But if we teach children phonetics while they still have their natural ability of instinctive phonetics, then they won't lose their natural ability to discern and identify the mechanics of each phone - the ability gets transferred, becoming "natively-fluent" in identifying phonemes.


----------



## winklepicker

Outsider said:


> Do you know the song _Sailing_ by Rod Stewart? There is also another one with the same name by Christopher Cross, I think. To my ears, each of them pronounces the "a" as a clear [ei], not an [e].


 
Problem is, sail and sailing have different vowel sounds:

Sail = seɪəl (for the non-consumers of IPA _say-uhll_)

Sailing = seɪliŋ (_say-ling_)

Why is this? I don't know. I also don't know why the stress falls in different places in these words:

ph*o*tograph
phot*o*grapher
photogr*a*phic

There are many other things about English I don't know, if you'd like to hear them...


----------



## john_riemann_soong

Really? I can say "photographer" in a variety of ways and the stress for a word isn't necessarily fixed.

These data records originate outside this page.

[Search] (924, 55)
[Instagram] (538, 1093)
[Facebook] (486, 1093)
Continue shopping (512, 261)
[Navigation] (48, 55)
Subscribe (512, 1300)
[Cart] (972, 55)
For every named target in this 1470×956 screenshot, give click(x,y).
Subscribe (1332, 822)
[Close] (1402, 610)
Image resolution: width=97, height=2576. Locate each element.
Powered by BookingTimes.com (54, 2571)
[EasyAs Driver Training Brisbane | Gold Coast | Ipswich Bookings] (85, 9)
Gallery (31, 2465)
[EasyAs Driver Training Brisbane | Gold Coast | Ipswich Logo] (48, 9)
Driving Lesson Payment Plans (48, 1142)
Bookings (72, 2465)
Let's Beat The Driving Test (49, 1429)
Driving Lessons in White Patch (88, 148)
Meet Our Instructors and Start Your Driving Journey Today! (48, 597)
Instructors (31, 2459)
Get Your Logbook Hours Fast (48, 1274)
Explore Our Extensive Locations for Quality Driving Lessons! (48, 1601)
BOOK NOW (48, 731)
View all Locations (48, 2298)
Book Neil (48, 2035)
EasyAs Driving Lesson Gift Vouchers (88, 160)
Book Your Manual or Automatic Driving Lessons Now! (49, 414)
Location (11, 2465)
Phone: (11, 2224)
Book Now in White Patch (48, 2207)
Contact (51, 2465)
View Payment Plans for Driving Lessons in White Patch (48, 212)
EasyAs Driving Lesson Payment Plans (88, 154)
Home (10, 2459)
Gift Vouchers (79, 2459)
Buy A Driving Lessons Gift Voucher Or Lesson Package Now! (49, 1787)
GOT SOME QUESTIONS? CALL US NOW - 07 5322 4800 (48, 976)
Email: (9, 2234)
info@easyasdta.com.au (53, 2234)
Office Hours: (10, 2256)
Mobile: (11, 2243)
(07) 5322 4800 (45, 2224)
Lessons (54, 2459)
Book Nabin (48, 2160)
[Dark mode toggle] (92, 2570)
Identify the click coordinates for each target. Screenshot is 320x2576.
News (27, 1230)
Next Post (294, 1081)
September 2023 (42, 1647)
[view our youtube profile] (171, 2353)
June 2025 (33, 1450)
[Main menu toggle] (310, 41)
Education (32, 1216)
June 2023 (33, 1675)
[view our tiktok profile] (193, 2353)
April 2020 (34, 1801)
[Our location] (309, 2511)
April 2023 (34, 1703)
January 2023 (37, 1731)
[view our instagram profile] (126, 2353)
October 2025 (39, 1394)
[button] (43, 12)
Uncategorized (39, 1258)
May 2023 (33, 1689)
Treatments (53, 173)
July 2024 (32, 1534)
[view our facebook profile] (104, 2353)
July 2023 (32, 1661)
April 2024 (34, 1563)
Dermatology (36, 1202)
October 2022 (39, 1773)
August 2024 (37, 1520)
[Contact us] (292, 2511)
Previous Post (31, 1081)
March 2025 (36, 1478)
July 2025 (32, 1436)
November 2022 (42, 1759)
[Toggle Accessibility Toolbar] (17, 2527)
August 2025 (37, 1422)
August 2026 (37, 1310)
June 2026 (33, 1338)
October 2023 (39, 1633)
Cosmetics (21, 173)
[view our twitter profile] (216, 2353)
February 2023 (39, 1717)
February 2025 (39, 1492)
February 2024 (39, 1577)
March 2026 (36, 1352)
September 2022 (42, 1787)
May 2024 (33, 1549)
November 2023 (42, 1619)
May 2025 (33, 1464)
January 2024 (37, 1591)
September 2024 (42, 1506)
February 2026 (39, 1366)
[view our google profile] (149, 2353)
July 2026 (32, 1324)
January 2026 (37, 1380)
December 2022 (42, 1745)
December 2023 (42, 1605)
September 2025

> Sail = seɪəl (for the non-consumers of IPA _say-uhll_)
> 
> Sailing = seɪliŋ (_say-ling_)



I suspect this is one dialectical realisation. I can envision myself saying "sailing" with both the schwa and without the schwa, depending on register or  emphasis ...


----------



## winklepicker

john_riemann_soong said:


> Really? I can say "photographer" in a variety of ways


 
You can say what you like, mate. I'd like to say *&^%$£$ - but the moderators won't let me. Fact is, the stresses I have given are those used in BE RP. 



john_riemann_soong said:


> the stress for a word isn't necessarily fixed....


 
Actually it is. That's why when you look in the dictionary you'll find it tells you where the stress falls.



john_riemann_soong said:


> I suspect this is one dialectical realisation. I can envision myself saying "sailing" with both the schwa and without the schwa, depending on register or emphasis ...


 
Again - you can say what you like. And you can _envision_ what you like (does that mean _imagine_?) But if you want to be understood it helps to speak the same way as some other people.

SWALK.


----------



## GregLee

john_riemann_soong said:


> Really? I can say "photographer" in a variety of ways and the stress for a word isn't necessarily fixed.
> 
> 
> 
> 
> Sail = seɪəl (for the non-consumers of IPA _say-uhll_)
> 
> Sailing = seɪliŋ (_say-ling_)
> 
> 
> 
> I suspect this is one dialectical realisation. I can envision myself saying "sailing" with both the schwa and without the schwa, depending on register or  emphasis ...
Click to expand...

The -ing suffix can potentially work in two ways, either leaving the pronunciation of the form to which it is attached   exactly the same ("sail-ing") or causing a resyllabification ("sai-ling").  Phonetically, for me, this turns out to be a slightly darker "l" for the first, probably corresponding to a schwa glide before the "l" in other dialects.  For this particular word, for me, the "l" always goes in the first syllable, but I distinguish between the participle of the verb "rail" (in "He was rail-ing against the Dems") and the noun for a sort of metal fence ("He leaned against the rai-ling").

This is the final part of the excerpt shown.